En el mundo hay millar de posibilidades, estas se resumen en el poder develar y dar un mensaje a todos aquellos que nos conocen y en dar en los tejidos a quienes no lo hacen, son tiempos donde hablar de verdad es extender todas las posibilidades a un cuento, y ver la realización de nuestro vínculos más fraternos, en cada despertar nuestro corazón toma más fuerza y es ahí donde nacen las palabras que reconfortan y dan esperanza a pesar de las tribulaciones.
Todos, sin importar nuestras condiciones sociales, nos hemos sentido exhaustos, cansados, con ganas de no seguir caminando y solo entregándonos a las lágrimas hemos podido despejar nuestra mente y en ocasiones, desear morir pareciera la intención más razonable para terminar nuestros padecimientos, pero, aún no, pensemos que esos instantes solo demuestran que nosotros nos hemos convertido en seres más fuertes. Más arriesgados y sobre todo en actores de carácter más determinado ante lo nuevo, lo inesperado de la vida.
¿Por qué? porque todos nuestros miedos nos han invadido, nuestras quejas han aflorado, y el desánimo se convirtió en nuestra lucha mental. Dándonos la tribulación como confrontación y esta como la expectativa a la que debemos renunciar, si en verdad nos hemos de levantar para levantar a otros, porque nuestro creer debe superar el apesar de.

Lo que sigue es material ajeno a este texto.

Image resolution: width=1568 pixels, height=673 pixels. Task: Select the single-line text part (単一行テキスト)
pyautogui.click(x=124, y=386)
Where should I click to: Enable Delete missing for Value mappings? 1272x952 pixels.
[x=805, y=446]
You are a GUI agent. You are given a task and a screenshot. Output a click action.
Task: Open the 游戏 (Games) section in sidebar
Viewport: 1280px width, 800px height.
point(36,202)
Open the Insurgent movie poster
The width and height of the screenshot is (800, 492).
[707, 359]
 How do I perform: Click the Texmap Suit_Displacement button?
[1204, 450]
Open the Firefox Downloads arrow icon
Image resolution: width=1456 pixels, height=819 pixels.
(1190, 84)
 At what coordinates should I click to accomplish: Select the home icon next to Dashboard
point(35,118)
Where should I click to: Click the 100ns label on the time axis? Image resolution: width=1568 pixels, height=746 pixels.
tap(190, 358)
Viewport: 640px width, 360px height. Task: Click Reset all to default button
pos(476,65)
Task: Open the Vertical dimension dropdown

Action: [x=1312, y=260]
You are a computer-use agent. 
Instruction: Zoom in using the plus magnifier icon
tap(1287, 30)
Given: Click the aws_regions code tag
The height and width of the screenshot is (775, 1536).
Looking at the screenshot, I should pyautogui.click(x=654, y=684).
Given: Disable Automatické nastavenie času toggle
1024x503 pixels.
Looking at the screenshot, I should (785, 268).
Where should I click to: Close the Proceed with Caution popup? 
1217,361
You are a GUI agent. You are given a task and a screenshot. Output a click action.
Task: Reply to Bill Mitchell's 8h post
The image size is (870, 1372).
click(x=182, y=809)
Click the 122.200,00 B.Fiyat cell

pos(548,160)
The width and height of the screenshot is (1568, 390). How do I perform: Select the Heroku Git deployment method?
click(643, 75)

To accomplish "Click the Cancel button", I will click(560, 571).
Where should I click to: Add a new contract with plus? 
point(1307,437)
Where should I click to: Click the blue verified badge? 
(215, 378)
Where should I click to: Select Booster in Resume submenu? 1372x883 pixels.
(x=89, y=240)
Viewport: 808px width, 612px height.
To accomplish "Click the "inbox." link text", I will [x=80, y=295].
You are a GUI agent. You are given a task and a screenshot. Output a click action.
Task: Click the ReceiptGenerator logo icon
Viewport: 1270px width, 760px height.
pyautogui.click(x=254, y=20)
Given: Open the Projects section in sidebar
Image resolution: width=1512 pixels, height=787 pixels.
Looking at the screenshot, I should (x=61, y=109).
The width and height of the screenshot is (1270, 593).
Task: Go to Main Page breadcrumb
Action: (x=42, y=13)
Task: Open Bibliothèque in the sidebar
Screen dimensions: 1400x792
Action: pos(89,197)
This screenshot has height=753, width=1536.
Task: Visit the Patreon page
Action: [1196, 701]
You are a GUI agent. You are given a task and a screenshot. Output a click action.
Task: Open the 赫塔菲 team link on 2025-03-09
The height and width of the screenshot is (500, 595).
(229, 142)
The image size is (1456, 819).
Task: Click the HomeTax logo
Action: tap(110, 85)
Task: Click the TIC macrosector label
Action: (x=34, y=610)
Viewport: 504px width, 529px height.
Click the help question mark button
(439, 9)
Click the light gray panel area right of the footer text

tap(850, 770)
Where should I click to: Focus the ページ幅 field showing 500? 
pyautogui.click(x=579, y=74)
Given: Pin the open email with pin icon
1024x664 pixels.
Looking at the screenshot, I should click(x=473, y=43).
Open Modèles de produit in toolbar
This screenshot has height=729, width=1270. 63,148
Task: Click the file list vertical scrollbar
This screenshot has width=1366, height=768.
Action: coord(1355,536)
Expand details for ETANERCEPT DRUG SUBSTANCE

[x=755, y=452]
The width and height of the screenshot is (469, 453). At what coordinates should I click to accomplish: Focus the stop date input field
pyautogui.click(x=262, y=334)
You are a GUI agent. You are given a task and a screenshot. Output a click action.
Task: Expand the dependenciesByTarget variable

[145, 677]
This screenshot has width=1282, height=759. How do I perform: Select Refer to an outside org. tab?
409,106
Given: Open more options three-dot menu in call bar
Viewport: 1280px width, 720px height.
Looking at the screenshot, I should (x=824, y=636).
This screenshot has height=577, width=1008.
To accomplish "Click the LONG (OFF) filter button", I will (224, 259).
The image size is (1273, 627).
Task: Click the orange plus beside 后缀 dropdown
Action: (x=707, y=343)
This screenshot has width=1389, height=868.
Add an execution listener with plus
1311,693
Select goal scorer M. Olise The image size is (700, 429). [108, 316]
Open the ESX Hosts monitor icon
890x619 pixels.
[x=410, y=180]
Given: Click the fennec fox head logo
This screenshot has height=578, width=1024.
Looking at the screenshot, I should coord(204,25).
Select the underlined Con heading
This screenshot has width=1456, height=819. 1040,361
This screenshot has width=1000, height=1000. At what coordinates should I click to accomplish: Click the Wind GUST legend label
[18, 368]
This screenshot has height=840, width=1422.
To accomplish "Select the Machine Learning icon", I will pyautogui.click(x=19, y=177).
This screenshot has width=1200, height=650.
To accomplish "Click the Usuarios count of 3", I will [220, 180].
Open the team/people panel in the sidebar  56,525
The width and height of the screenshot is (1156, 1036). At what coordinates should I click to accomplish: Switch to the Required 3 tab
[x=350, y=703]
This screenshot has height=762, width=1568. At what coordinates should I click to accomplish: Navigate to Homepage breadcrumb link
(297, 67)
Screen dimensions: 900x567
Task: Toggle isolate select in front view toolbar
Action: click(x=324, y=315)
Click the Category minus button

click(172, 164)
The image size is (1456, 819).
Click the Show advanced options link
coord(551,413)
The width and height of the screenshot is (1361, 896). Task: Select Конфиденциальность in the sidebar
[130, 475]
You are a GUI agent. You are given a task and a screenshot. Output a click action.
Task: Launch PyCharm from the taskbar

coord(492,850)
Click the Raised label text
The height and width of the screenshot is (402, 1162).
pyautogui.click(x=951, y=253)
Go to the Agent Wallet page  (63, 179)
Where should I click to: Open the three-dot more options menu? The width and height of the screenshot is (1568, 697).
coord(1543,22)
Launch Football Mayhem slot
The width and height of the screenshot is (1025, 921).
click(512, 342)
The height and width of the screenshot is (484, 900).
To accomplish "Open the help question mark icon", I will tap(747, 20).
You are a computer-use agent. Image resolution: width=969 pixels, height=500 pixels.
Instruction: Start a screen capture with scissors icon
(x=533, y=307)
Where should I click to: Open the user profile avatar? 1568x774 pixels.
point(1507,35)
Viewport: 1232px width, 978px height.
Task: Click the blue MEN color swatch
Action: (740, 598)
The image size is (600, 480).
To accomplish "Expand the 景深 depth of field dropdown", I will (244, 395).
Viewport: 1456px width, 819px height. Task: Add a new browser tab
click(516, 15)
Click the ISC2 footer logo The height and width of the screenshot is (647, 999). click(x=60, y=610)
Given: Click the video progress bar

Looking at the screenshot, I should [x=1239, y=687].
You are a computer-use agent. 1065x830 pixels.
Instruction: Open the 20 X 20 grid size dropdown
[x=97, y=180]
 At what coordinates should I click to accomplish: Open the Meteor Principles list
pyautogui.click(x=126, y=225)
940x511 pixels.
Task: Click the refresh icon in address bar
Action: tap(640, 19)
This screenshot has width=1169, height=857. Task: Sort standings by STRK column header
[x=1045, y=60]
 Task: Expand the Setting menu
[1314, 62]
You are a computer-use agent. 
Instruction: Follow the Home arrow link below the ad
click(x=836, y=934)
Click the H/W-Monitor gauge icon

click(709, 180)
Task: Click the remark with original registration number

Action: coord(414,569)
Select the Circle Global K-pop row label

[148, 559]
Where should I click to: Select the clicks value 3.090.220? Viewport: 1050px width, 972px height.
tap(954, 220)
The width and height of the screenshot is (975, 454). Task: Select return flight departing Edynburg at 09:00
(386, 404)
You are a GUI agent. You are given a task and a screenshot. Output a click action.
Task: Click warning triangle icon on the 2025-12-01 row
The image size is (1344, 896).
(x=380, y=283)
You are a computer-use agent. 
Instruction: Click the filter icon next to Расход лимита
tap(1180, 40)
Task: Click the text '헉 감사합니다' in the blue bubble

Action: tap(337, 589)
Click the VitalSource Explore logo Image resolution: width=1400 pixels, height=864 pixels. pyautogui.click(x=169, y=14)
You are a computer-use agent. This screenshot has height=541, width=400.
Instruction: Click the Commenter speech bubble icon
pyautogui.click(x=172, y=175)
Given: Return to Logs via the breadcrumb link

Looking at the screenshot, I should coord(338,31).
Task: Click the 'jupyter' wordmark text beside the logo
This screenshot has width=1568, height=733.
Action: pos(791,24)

Hemos perdido, hemos ganado y todo nos ha traído hasta acá, la mejor convicción es saber que al momento de consolar, somos consolados y que tener esa acción desinteresada encontramos paz que sobrepasa el entendimiento.
El dolor nunca es ajeno, el dolor demuestra nuestra humanidad y nos acerca a otros que han padecido por mucho tiempo solos y a aquellos que solo piensan en aprender a superar las confrontaciones del hoy cuando llegue su tiempo.
Alejémonos del desamparo, dejemos atrás solo lo que nos aleja de otros y luchemos por nuestras relaciones, aprendamos a sacar lo que hay en nuestro corazón y si no podemos contener palabras, encontremos himnos que nos lleven a magnificar las circunstancias y a seguir tejiendo las historias.
En nosotros siempre hay un deseo mayor, ese deseo es cuidar lo que nos han enseñado y compartir lo que hemos descubierto. Habrá ocasiones donde ser fuertes es necesario para no dejar de dar noticias aun cuando en nosotros existan lágrimas.
A los que sufren, lloran y no dejan de vivir.